Goldman Sachs identified five safe assets for investors to avoid high-volatility holdings including Korean stocks and semiconductor stocks, according to a report on the 15th local time cited by Business Insider. The bank recommended bonds, software stocks, US low-volatility stocks, real estate stocks, and dividend stocks as market leadership faced testing over the past three weeks, with momentum factors triggering the sharpest sell-off since the early 2000s. Goldman Sachs analyzed correlations across various assets and investment strategies to identify holdings with low correlation to momentum trading amid the market shift.
Goldman Sachs Links Semiconductor and Korean Stocks to Momentum Trading Volatility
Goldman Sachs identified semiconductor stocks, growth stocks, Taiwan stocks, and Korean stocks as showing the highest positive correlation with momentum trading. Momentum trading refers to investment strategies that buy popular stocks experiencing recent surges and sustained rallies. The bank stated it discovered multiple assets with low correlation to momentum trading after analyzing various assets and investment approaches.
Five Asset Classes Show Low Correlation to Momentum Sell-Off
Goldman Sachs assessed both long-term and short-term bonds as relatively well-protected from recent volatility. The bank analyzed that software stocks, despite taking a major hit from the early-year SaaS crisis, avoided some of the turmoil from the momentum trading collapse affecting other stocks precisely because of that earlier selloff. Goldman Sachs observed that low-volatility stocks are inherently free from the broad volatility stemming from momentum trading, and noted that the real estate market showed strength recently, partially due to expectations of rate stabilization and future declines.
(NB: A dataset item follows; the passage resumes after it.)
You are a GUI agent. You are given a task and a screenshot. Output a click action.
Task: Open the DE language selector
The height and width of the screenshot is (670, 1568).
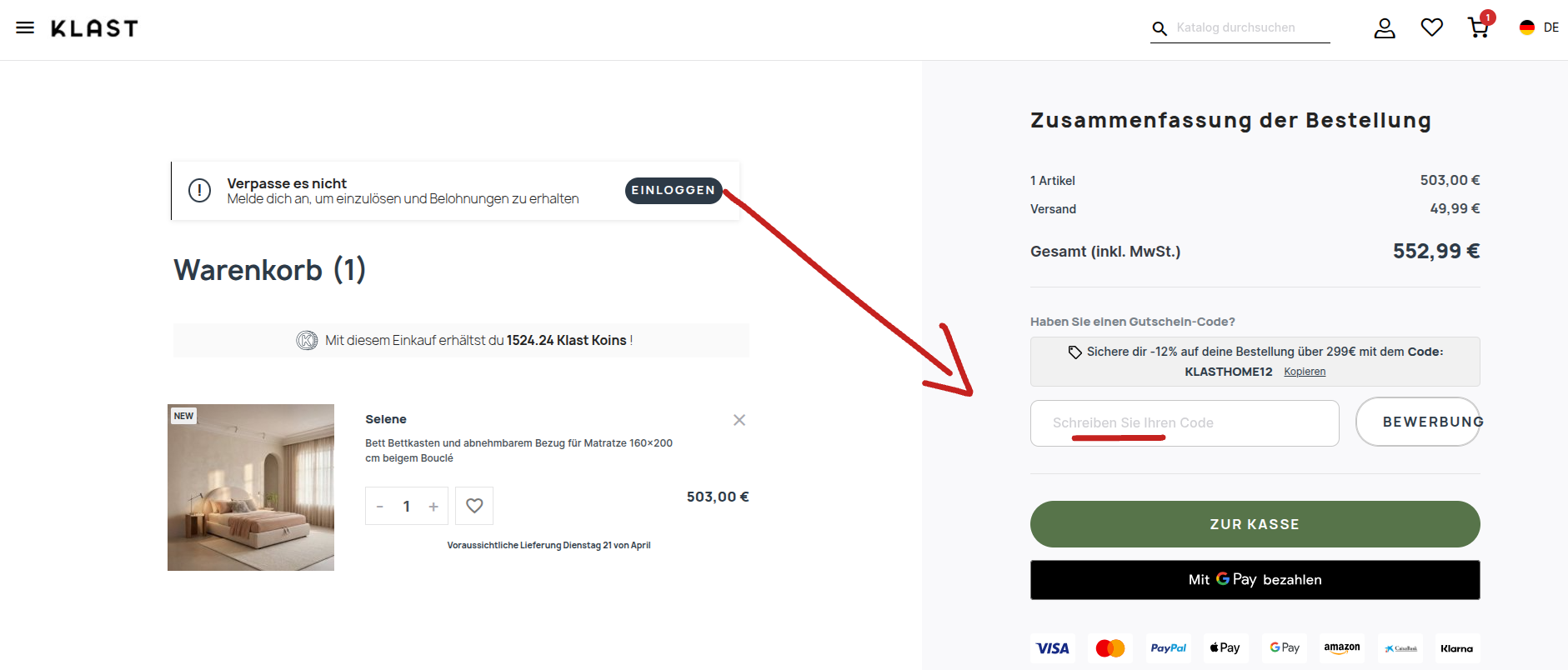coord(1539,28)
The bank added that companies consistently increasing dividends to shareholders demonstrated outstanding performance amid the momentum stock sell-off.
FAQ
What five safe assets did Goldman Sachs recommend on the 15th local time?
Goldman Sachs recommended bonds, software stocks, US low-volatility stocks, real estate stocks, and dividend stocks as safe assets with low correlation to momentum trading, according to the report cited by Business Insider on the 15th local time.
Why did Goldman Sachs identify Korean stocks as high-volatility holdings?
Goldman Sachs identified Korean stocks, along with semiconductor stocks, growth stocks, and Taiwan stocks, as showing the highest positive correlation with momentum trading, which experienced the sharpest sell-off since the early 2000s over the past three weeks.